Now, my issue with your problem is that you are not giving us the actual magnetic field (or the vector potential). Without that the problem is ill stated and nothing can be done about it. It is an static, uniform Magnetic field?

That's all the information provided, however the professor has since posted additional notes:

##\vec A = \left( \frac {By} 2 ; \frac {-Bx} 2 ; 0 \right)##
##H = H_{2d} + H_z##, the writing isn't entirely clear so I'm unsure if the "2d" subscript is correct, however ##H_z = \frac {p_z^2} {2m} + \frac {kz^2} {2}## and ##H_{2d} = \frac {\hbar^2} {2m} \left[ \left( -i \frac {\partial} {\partial x} - \frac q {c\hbar} \frac {By} 2 \right)^2 + \left( -i \frac {\partial} {\partial y}+ \frac q {c\hbar} \frac {Bx} 2 \right)^2 \right] + \frac {k(x^2+y^2)} 2##.

☆ ☆ ☆ ☆ ☆ ☆ ☆

* Required work
In the forum excerpt, why is the poster unsure whether the "2d" subscript is correct? The material that follows has no connection to the forum excerpt.

☆ ☆ ☆ ☆ ☆ ☆ ☆

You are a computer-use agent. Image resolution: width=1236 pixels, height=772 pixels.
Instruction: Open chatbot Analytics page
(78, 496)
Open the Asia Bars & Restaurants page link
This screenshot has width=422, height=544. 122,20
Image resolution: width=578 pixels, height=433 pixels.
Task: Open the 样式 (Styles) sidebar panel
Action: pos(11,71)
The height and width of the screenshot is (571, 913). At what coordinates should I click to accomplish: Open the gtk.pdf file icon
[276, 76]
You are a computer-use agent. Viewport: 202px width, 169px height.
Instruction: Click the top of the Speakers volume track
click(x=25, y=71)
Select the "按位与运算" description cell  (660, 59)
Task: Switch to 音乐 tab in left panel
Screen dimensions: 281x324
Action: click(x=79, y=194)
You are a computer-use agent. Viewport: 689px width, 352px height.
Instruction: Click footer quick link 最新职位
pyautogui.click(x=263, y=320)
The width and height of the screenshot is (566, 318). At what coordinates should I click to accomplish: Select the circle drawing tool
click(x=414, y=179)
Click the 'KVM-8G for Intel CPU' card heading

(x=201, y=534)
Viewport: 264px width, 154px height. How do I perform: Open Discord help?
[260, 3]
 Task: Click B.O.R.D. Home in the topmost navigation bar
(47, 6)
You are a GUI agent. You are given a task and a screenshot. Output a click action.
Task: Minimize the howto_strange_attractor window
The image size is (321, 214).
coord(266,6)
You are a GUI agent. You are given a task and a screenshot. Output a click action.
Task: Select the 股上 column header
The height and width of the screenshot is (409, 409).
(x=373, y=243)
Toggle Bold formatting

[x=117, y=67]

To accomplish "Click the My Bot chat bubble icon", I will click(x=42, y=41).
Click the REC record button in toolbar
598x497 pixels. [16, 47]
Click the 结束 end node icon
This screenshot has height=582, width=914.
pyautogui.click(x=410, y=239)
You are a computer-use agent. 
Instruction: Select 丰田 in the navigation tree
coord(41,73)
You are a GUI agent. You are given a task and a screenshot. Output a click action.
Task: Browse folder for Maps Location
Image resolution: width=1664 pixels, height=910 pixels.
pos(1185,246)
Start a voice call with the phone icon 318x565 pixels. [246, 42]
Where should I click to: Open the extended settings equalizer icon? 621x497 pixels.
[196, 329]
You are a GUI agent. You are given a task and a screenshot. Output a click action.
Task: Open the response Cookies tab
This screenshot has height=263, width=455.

☆ ☆ ☆ ☆ ☆ ☆ ☆

* Output of the exercise
The writing in the professor's notes isn't entirely clear.